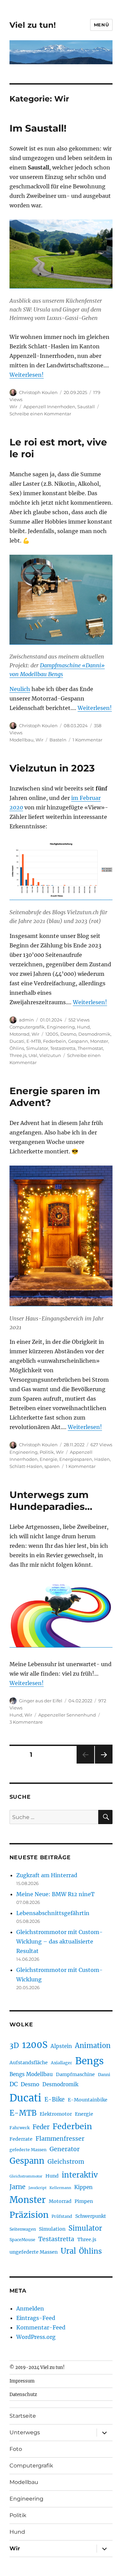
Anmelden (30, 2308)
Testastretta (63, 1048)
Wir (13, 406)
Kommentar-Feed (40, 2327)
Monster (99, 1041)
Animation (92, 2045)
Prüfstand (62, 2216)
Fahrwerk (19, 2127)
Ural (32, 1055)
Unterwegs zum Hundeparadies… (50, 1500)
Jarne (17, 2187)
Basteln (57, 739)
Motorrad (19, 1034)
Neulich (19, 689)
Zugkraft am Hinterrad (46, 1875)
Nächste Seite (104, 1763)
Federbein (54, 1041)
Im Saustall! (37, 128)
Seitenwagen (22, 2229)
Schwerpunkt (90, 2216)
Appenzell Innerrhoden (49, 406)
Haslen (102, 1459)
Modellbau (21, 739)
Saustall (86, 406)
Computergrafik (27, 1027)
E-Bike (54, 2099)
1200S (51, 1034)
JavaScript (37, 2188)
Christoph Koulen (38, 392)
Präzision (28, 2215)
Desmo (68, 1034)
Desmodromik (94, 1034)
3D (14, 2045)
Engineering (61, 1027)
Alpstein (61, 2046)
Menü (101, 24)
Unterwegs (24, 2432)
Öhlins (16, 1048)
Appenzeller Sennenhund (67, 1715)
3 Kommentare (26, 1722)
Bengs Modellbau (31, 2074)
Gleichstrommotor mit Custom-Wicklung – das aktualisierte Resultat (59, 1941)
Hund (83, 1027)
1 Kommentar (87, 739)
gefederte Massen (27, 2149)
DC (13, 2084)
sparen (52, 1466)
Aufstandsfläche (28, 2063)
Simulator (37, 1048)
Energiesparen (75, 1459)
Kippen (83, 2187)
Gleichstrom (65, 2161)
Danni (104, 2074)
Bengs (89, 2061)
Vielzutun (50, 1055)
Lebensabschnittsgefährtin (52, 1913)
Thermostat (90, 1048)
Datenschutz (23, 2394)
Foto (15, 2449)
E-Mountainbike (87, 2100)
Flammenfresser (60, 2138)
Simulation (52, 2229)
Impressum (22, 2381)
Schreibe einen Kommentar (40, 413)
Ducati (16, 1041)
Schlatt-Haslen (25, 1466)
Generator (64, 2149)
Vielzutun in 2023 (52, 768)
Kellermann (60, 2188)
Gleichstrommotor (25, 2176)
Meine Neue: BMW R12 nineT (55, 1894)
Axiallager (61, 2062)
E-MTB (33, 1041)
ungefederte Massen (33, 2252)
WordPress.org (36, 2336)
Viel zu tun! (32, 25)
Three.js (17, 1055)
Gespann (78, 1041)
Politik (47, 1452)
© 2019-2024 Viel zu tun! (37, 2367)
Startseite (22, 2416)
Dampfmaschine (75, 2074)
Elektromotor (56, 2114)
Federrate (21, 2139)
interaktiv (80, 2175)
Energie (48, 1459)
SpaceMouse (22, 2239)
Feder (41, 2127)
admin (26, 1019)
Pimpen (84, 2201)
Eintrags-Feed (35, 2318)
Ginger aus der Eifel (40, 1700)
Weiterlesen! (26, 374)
════════════════
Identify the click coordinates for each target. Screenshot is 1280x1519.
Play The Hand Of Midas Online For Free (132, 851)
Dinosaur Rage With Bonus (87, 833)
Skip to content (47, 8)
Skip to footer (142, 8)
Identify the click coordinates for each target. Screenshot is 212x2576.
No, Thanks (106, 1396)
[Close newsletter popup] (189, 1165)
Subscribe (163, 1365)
════════════════
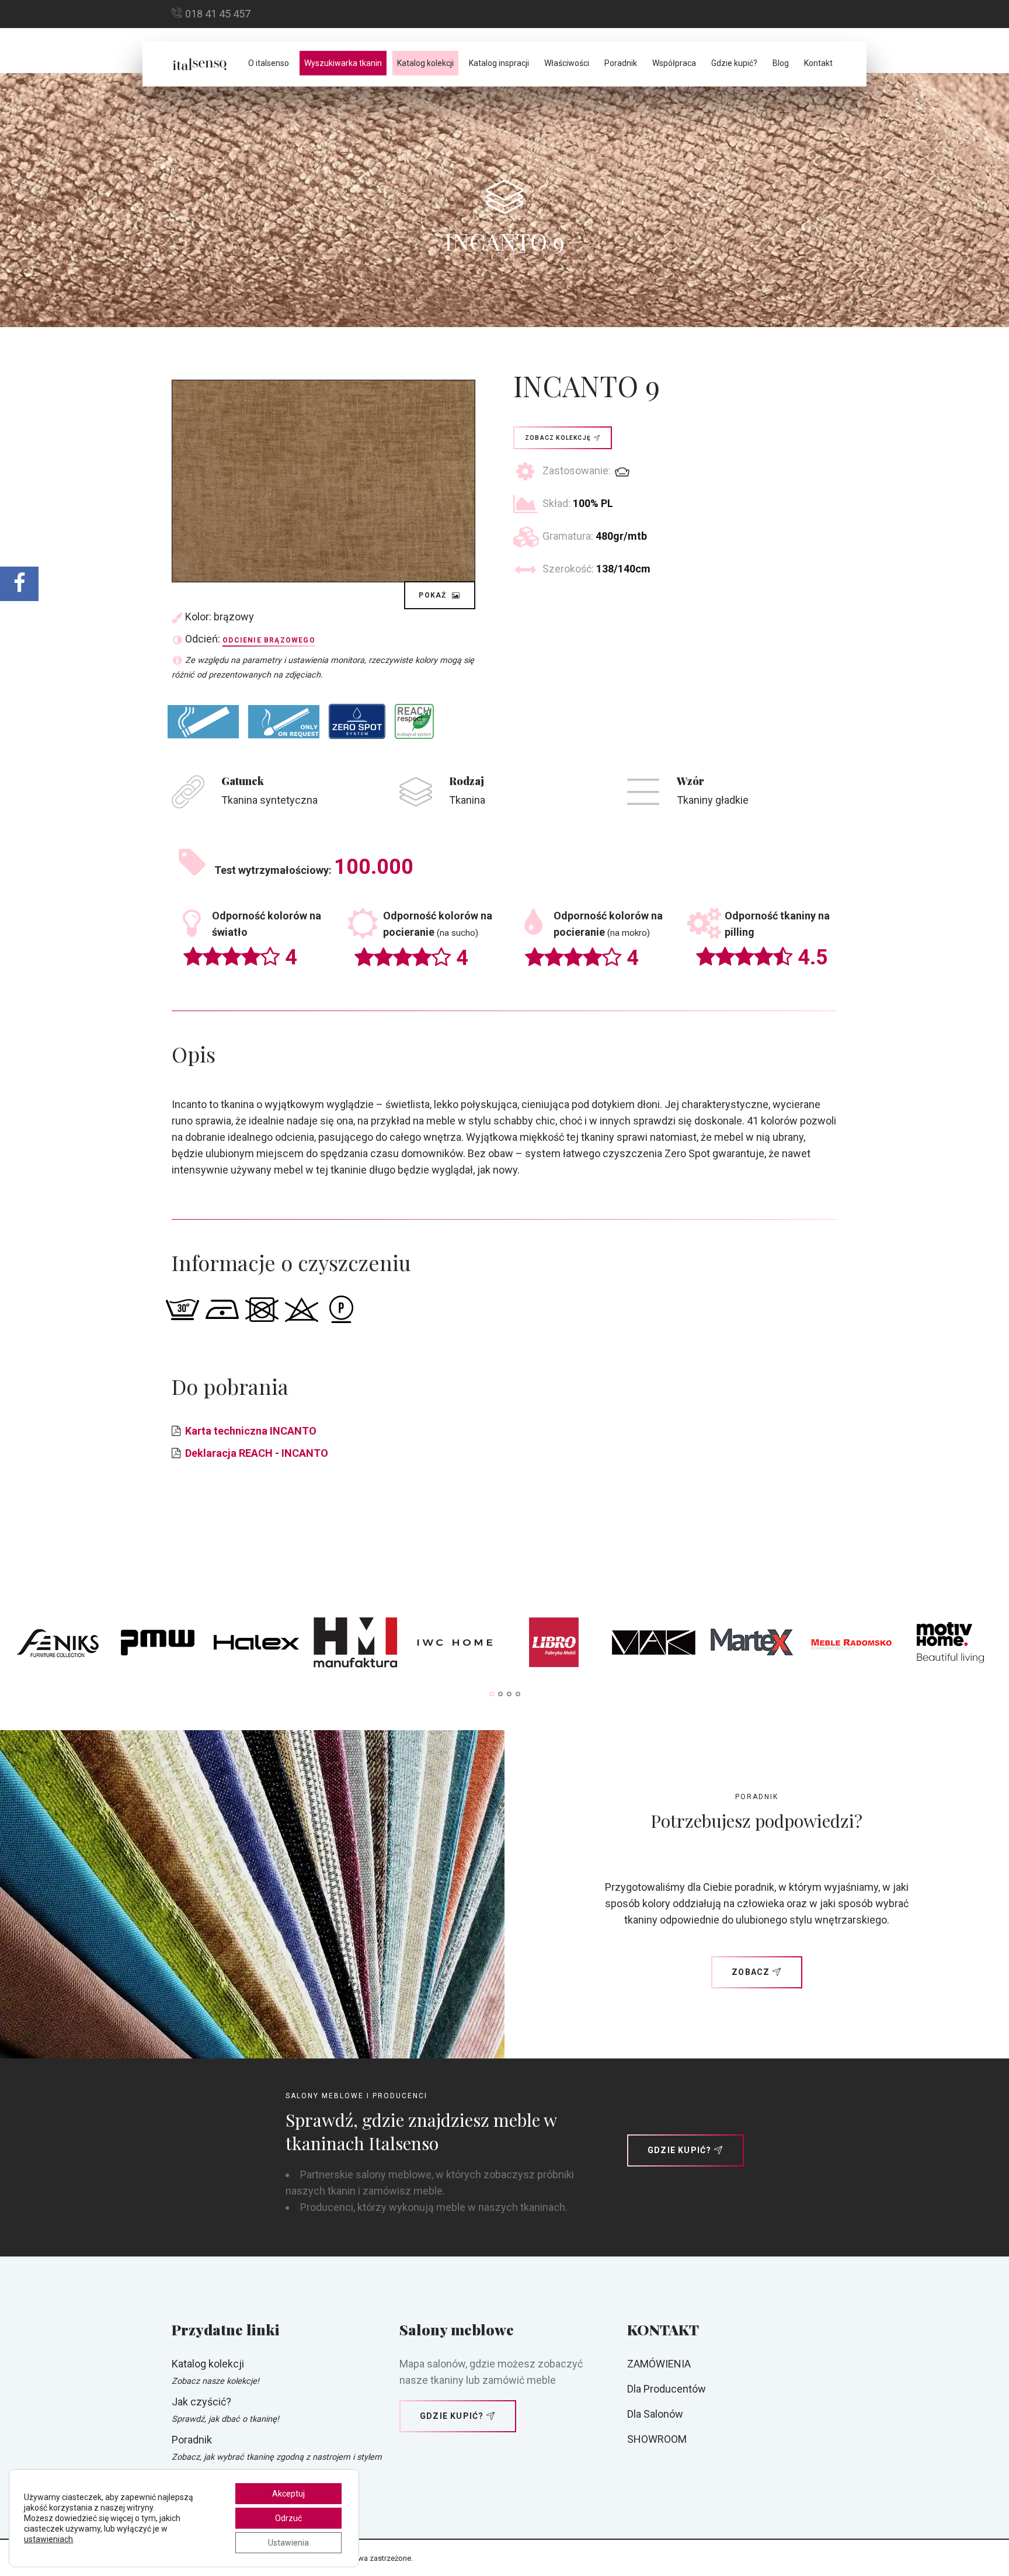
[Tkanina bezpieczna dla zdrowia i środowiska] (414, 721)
════════════════
PROBLEM TO SOLVE: All that belongs in your answer is the stretch of entries above from the line with "interaktiv (80, 2175)" through the line with "Weiterlesen! (26, 374)", printed exactly.

TASK RESULT:
interaktiv (80, 2175)
Energie (48, 1459)
SpaceMouse (22, 2239)
Feder (41, 2127)
admin (26, 1019)
Pimpen (84, 2201)
Eintrags-Feed (35, 2318)
Ginger aus der Eifel (40, 1700)
Weiterlesen! (26, 374)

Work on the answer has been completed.